Antes de sua presença nas plantações, grande parte das mulheres das aldeias trabalhava nos campos de arroz. Depois da colheita, tinham tempo livre e costumavam realizar várias atividades sociais em feriados, como o 17 de agosto, dia de celebração da Independência. As mulheres participam ativamente de competições esportivas e atividades artísticas comunitárias, como grupos vocais.

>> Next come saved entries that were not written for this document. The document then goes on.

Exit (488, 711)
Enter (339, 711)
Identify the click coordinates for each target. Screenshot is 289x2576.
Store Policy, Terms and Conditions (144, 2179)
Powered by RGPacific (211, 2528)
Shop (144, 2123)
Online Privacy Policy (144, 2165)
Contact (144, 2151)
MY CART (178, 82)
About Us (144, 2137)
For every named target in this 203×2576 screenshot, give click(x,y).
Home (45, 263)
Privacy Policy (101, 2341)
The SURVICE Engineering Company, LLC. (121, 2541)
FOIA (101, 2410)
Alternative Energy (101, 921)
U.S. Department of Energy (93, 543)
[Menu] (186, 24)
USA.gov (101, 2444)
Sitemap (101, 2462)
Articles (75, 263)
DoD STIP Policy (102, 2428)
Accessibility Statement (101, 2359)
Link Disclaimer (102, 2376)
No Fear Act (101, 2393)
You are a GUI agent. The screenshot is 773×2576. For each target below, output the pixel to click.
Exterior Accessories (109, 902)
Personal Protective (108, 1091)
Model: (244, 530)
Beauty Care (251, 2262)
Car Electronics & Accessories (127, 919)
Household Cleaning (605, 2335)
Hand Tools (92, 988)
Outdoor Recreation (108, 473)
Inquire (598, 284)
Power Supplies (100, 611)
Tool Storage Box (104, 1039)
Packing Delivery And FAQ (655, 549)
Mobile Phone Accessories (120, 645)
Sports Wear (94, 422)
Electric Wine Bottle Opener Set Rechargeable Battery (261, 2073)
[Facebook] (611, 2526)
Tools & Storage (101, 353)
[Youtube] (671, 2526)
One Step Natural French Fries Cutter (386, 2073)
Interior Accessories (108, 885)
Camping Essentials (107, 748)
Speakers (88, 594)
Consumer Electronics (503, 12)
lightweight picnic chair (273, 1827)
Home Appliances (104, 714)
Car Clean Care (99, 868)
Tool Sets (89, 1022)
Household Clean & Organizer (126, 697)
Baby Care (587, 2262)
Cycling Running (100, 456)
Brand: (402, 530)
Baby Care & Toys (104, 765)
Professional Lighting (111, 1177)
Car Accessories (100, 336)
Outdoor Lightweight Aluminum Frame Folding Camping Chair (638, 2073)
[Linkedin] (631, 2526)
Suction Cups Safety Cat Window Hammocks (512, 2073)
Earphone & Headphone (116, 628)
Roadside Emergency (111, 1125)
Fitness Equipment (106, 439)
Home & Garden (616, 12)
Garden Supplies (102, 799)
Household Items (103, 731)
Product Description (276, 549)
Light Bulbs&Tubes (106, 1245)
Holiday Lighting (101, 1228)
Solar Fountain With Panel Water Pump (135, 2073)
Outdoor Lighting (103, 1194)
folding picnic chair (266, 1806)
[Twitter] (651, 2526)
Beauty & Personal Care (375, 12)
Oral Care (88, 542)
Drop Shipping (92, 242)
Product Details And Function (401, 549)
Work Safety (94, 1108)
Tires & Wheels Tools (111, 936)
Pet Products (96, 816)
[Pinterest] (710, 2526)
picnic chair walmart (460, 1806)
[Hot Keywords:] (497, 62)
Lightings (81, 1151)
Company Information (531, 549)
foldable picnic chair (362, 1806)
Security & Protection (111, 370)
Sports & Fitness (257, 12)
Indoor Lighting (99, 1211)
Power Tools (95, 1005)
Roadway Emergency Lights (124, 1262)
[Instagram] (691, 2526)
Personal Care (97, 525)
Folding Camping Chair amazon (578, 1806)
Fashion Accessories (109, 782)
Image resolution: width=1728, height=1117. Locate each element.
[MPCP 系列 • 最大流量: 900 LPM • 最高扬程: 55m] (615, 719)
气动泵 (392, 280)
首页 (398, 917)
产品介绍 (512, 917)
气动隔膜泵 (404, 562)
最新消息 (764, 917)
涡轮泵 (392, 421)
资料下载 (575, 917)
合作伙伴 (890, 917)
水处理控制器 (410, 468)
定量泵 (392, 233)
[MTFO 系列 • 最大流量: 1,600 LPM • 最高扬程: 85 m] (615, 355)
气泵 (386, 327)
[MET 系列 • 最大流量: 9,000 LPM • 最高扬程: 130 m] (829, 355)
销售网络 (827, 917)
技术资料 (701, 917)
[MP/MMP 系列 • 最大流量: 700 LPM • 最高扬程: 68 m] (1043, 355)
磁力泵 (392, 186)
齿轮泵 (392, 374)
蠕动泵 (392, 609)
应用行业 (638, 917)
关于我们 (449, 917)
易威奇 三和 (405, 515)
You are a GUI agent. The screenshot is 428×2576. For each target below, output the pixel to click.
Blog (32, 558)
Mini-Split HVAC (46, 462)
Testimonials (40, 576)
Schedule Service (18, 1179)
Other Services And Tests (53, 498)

Mas agora, queixam-se algumas, quase não há mais tempo livre para essas atividades. “A presença da plantação de dendê está matando a arte da comunidade, principalmente para as mulheres. Prova disso é o fato de que elas já não participam de competições nas celebrações de 17 de agosto”, revela ibu Lianaka mama Yosua.
A perspectiva de obter um salário no viveiro ou na plantação industrial se tornou um atrativo para muitas mulheres que desejam complementar a renda familiar. A entrada na economia monetária também provocou uma mudança no estilo de consumo; compra-se mais e as compras a crédito introduziram o endividamento, antes praticamente inexistente, e que, por sua vez, as acorrenta ao trabalho assalariado e à empresa.
Não restam dúvidas de que, na Ásia, o trabalho nas empresas de dendê não melhorou a situação das mulheres, como revelam distintos estudos; a desigualdade de gênero continua e se aprofunda, e a ela se soma a exploração no trabalho, tanto em plantações industriais quanto nos viveiros.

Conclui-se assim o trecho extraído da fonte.